OrganicMustard@lemmy.world 4 days ago
Core ideas of anarchism: mutual aid, no hierarchies, stateless moneyless society, free association.
This person: anarchism is capitalism without rules
finitebanjo@piefed.world 4 days ago
You're probably thinking Anarcho-Communism or some other convoluted trite. Dictionaries all say the same thing: no laws, no leader, no order.
OrganicMustard@lemmy.world 4 days ago
Surely you know better after skimming through a dictionary than me, an anarchist that has read dozens of anarchist theory books
finitebanjo@piefed.world 4 days ago
Even antivaxxers have their own books, your theories mean nothing in the face of the consensus.
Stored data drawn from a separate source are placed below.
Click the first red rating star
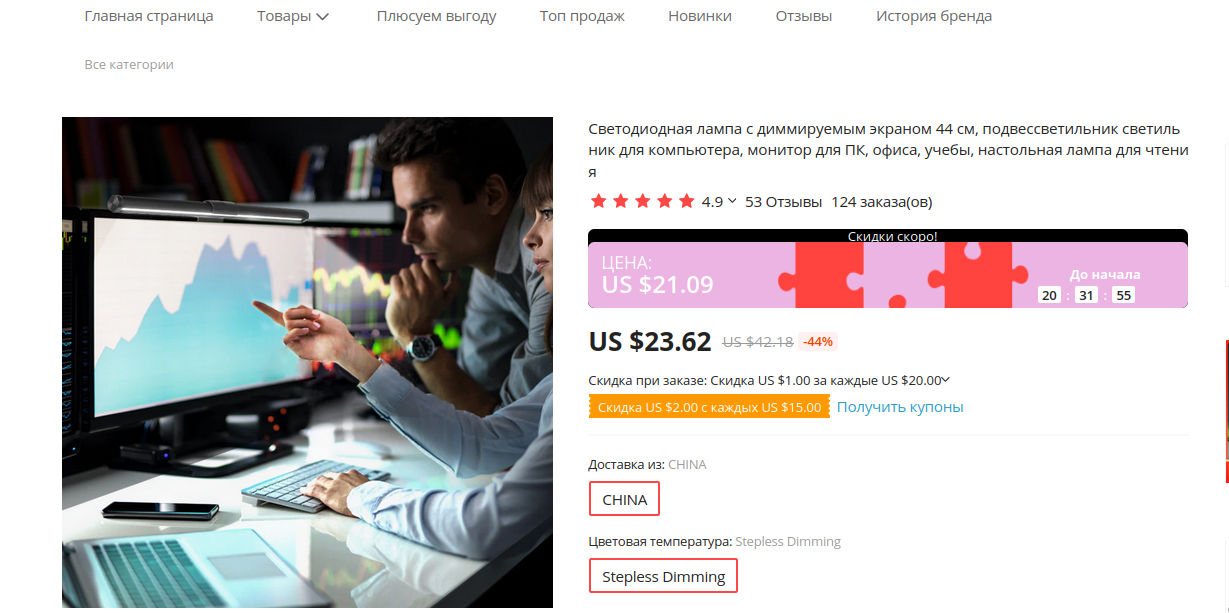 point(598,201)
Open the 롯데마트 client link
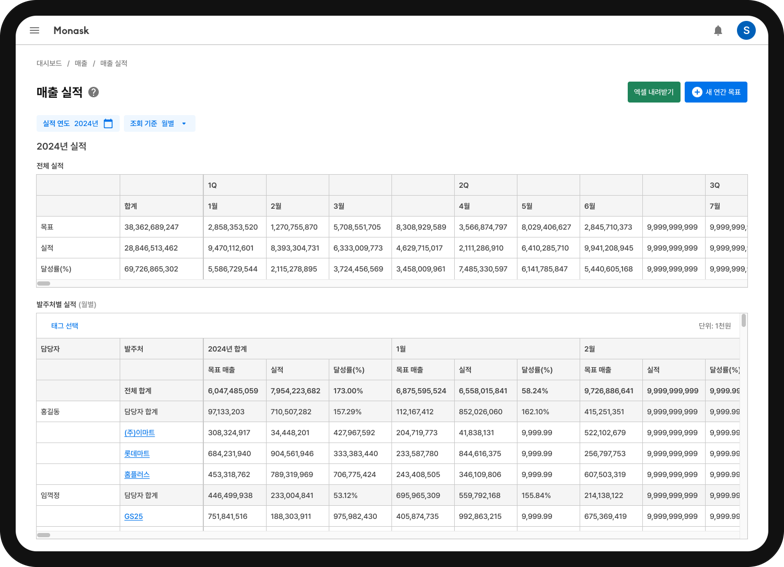The width and height of the screenshot is (784, 567). pyautogui.click(x=137, y=454)
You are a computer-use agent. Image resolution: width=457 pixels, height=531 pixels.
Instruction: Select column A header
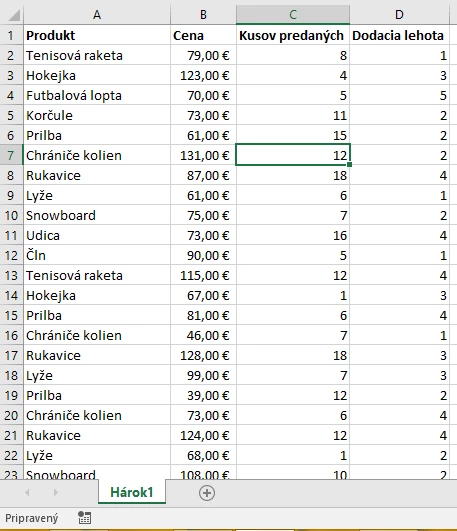(97, 15)
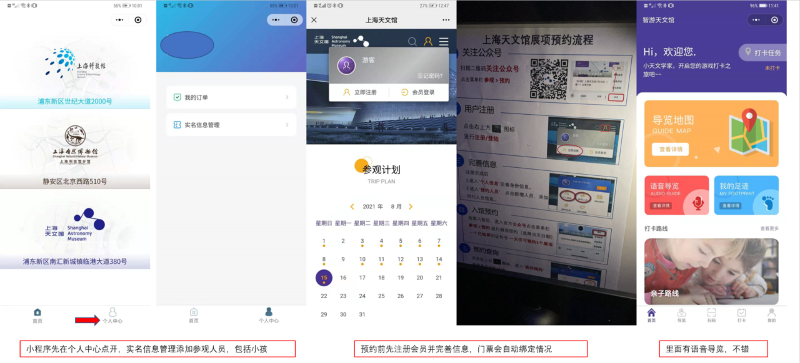Open the search icon on Astronomy Museum header

click(x=412, y=41)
DonPiano@feddit.org 4 days ago
That’s not anarchism you’re describing, maybe you’re thinking of "anarcho"capitalism?
finitebanjo@piefed.world 4 days ago
Anarchy:
No order, no laws, no rulers.
Obviously the existence of Ryan and the city council defeats that ideal, but that was only true before the fall.
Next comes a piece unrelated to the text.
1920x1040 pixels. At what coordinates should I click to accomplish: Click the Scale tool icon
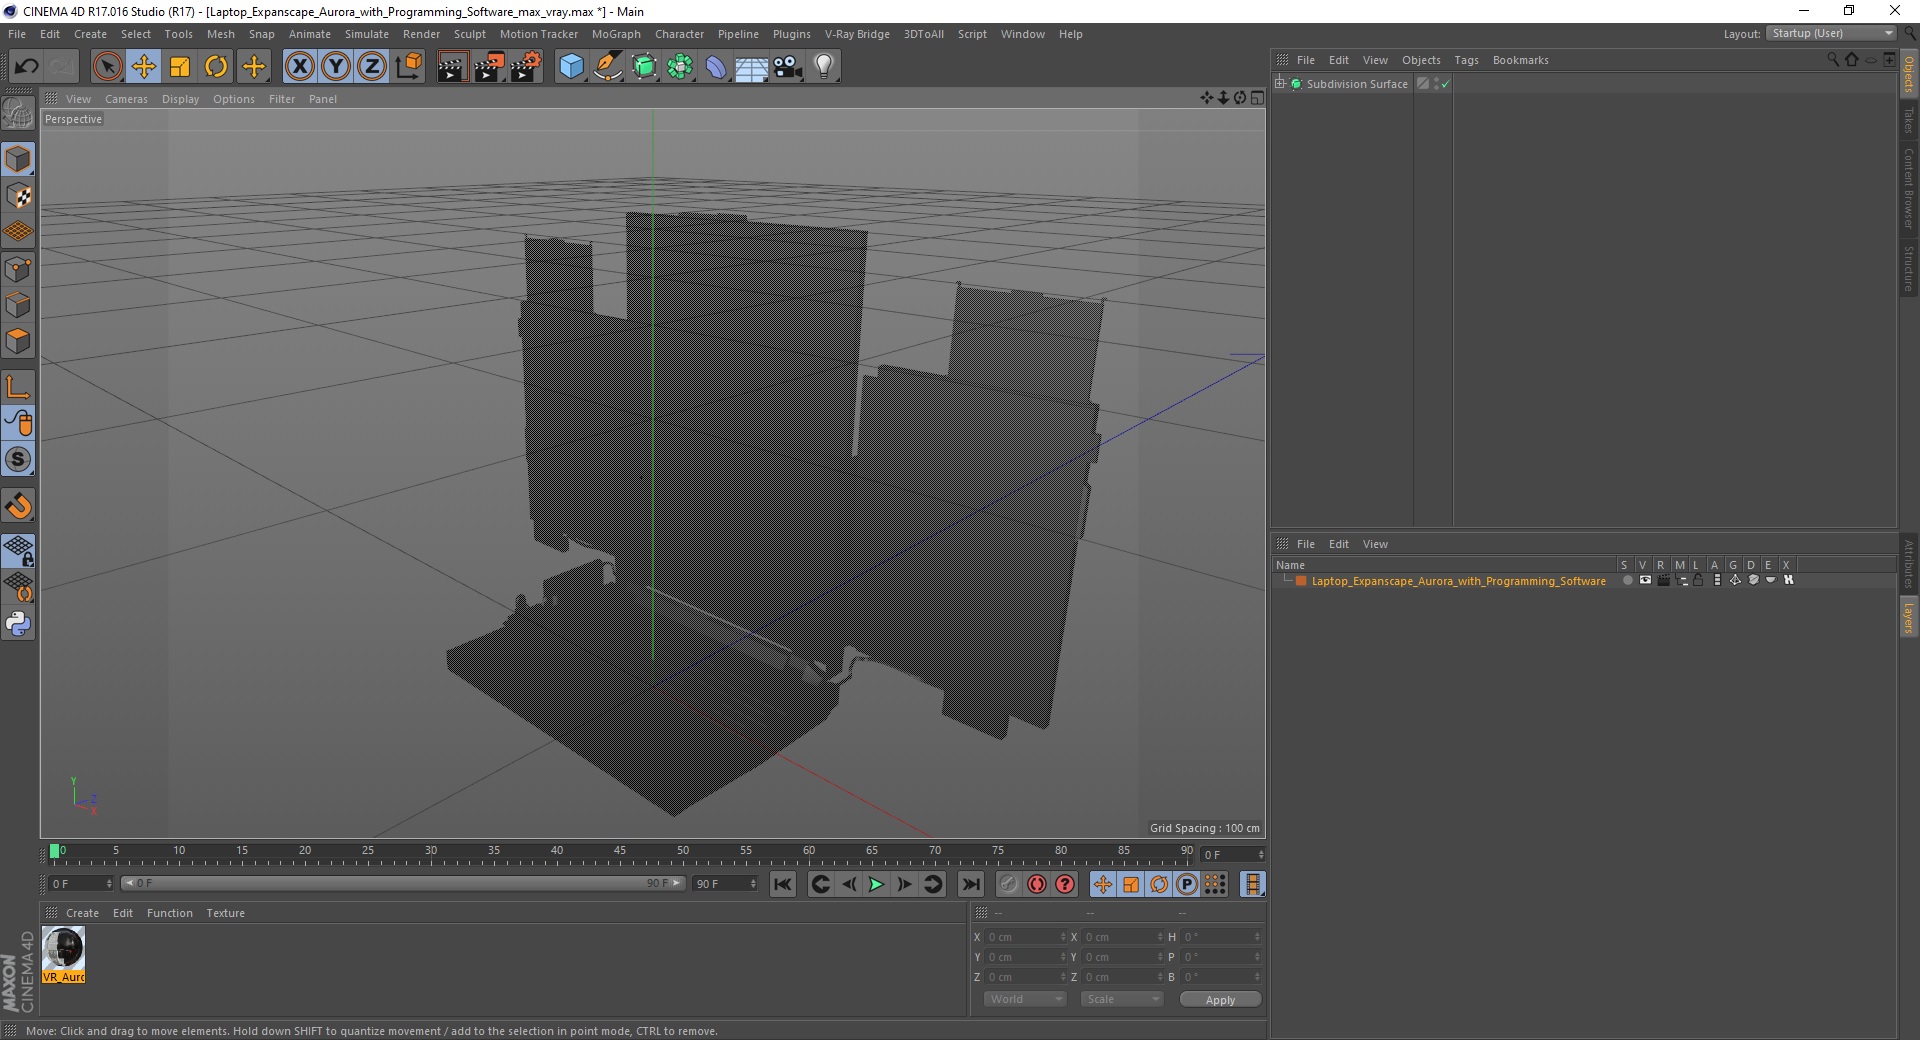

DonPiano@feddit.org 4 days ago
Anarchism is full of rules and laws, though. Arguably, one aspect of anarchism is replacing rulers with rules as far as possible, but that’s possibly a contentious phrasing.
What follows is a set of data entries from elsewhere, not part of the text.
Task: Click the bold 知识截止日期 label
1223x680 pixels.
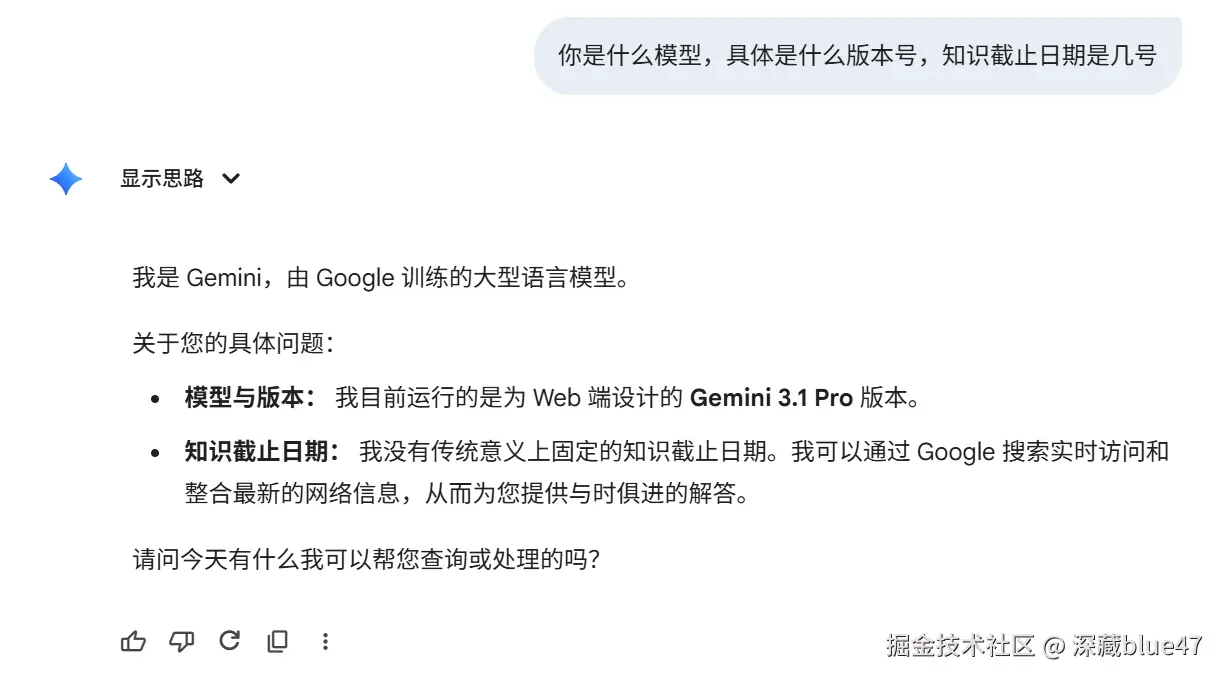Action: tap(262, 452)
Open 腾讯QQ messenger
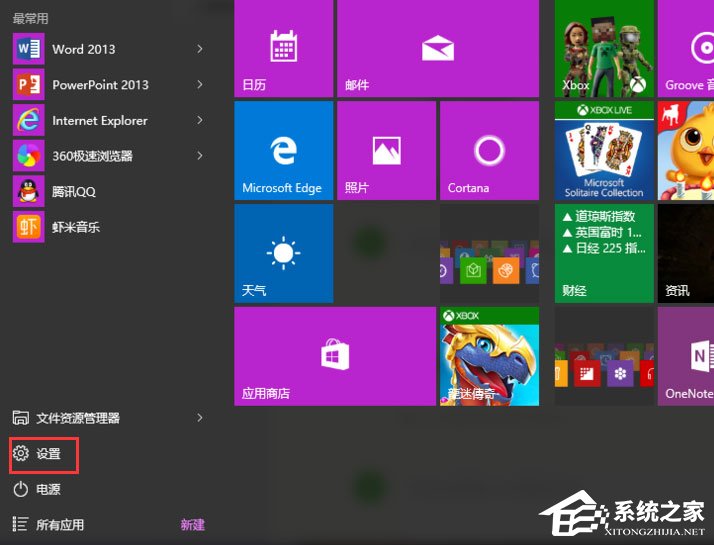 [73, 191]
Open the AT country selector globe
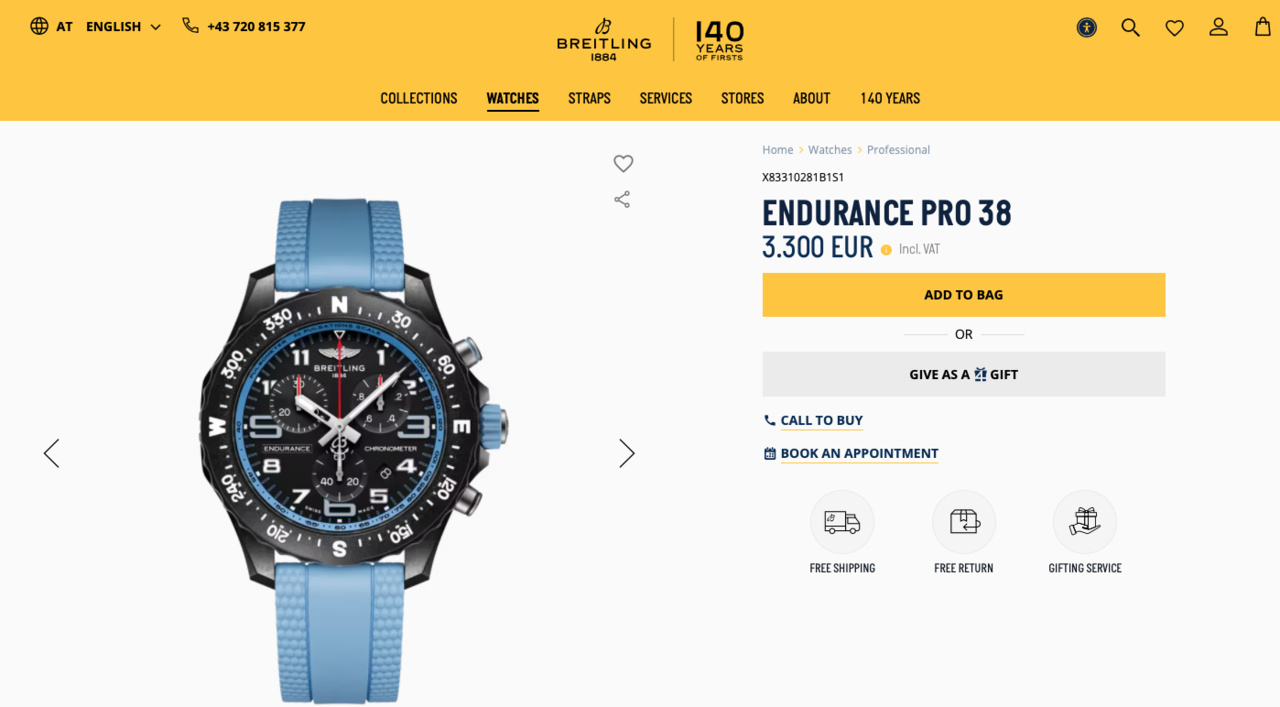Image resolution: width=1280 pixels, height=707 pixels. click(x=51, y=27)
finitebanjo@piefed.world 4 days ago
And when your rules conflict with your neighbor's rules? I guess they'll just have to murder you. Just like Rapture.
chuckleslord@lemmy.world 4 days ago
The issue is that finitebanjo has conflated the two different meanings of Anarchy. Donpiano is talking about contemporary anarchism, a mode of governance without authority structures. One that argues that hierarchies and centralized power is the root of most of humanities ails. Governance is still performed, but it’s on an individual level between peers where each member of the group is an active part in decision making.
Finitebanjo is talking about anarchy, the state of lawlessness that arises when the state fails to perform its governing duties. Most associated with riots and looting. The problem is when they call it “anarchism in it’s truest form”, they’re conflating the state of lawlessness when the state abandons an area with a system of governance. It is not the same thing.
finitebanjo@piefed.world 4 days ago
Contemporary Anarchism doesn't actually exist even in fiction, though, unless there is only one person because otherwise there will always be disputes between the people until a centralized power structure forms.
I thank you for trying to mediate but both me and my opponents know exactly what I am saying.
MotoAsh@lemmy.world 4 days ago
rofl Bioshock is explicitly NOT anarchism in its truest form… Big Daddys existing at all disproves that by itself, let alone Ryan’s ruling of the city.
finitebanjo@piefed.world 4 days ago
Big Daddies were owned by Fontaine, not by Ryan. Fontaine and Ryan were literally opposing faction leaders in the Rapture civil war.
I even mentioned how Big Daddies do NOTHING to stop the hordes of cannibals because they're not there to enforce any laws.
MotoAsh@lemmy.world 4 days ago
They are still a de-facto authority regardless of their purpose. De-facto authority is by definition NOT anarchism.
aaaa@piefed.world 4 days ago
BioShock 2 revealed that Andrew Ryan had a secret prison to throw people into when they disrupted his control over the city. And more than once he decided he would burn it all down rather than let someone else win.
It may have masqueraded as anarchy, but the system was still rigged from the start
SamuraiBeandog@lemmy.world 4 days ago
And this, intentionally or not, is the real message. There’s no such thing as a real meritocracy, the system is always rigged in favor of the people who created it.
finitebanjo@piefed.world 4 days ago
That's fair, and to add onto that Ryan did have a self destruct button in his office that would wipe out the whole city.
On the other hand, though, Fontaine and Lamb both rose to power despite Ryan's head start on authoritarianism.